Purpose Describe the demographics of new patients with uveitis presenting to an urban, academic centre and affiliated, suburban satellite clinics to assess if changes in infrastructure were needed for clinical care. Secondarily, examine the frequency of infectious uveitides.
Methods A retrospective chart review of single academic centre of 436 consecutive, new patients with uveitis (686 eyes) and 3 affiliated, satellite clinics seen by 8 uveitis specialists from 1 July 2013 to 31 March 2017. Demographics recorded included patient age, race, associated systemic disease, uveitis chronicity, and anatomic location. The main outcome measure was comparing frequencies of patient demographics, immunosuppressive agent use, and infectious uveitis between locations.
Results 366 patients (587 eyes) were evaluated at the academic clinic and 70 (99 eyes) at the satellite locations. Anterior uveitis was the most common anatomic location; more acute, unilateral cases were seen at satellites (p=0.007; p=0.002, respectively). A larger percentage of posterior and panuveitis cases presented to the academic centre (p<0.0001). There was no difference in systemic disease association (p=0.925) or infectious uveitis cases (p=0.956). The use of non-corticosteroid immunosuppressive medications was higher at the academic clinic (p<0.001).

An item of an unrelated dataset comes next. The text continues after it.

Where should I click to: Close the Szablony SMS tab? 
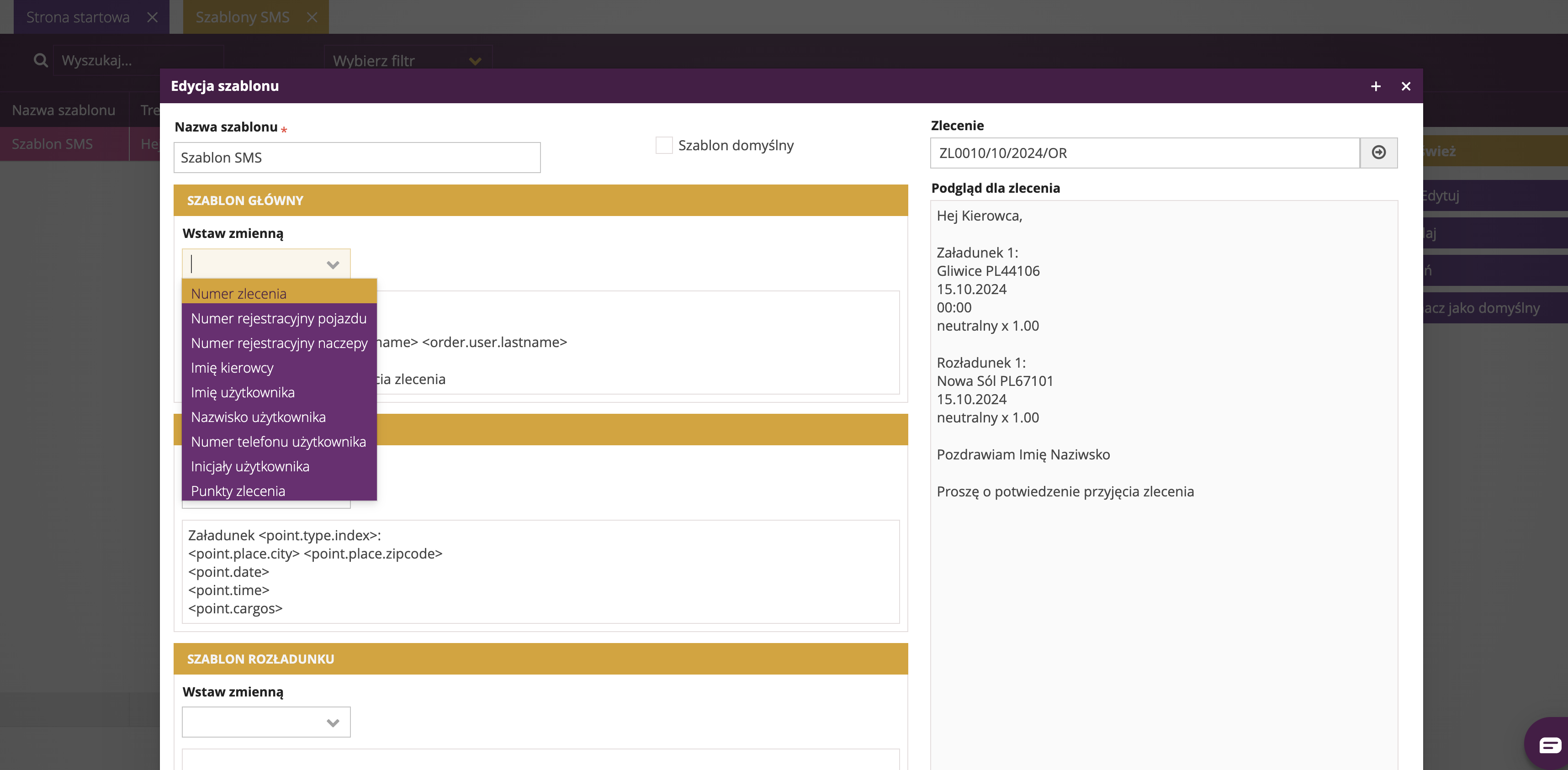click(312, 17)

Conclusions Anterior uveitis comprised the majority of cases in both clinics. Non-corticosteroid immunosuppressive agents were used more frequently at the academic clinic, reflecting more cases of chronic posterior and panuveitis. Compounded intravitreal injections, specialised ophthalmic imaging studies and high-risk medication monitoring can be centralised in the academic clinic. Infectious uveitis cases were seen at both locations, with an increase in syphilis diagnoses at the academic centre.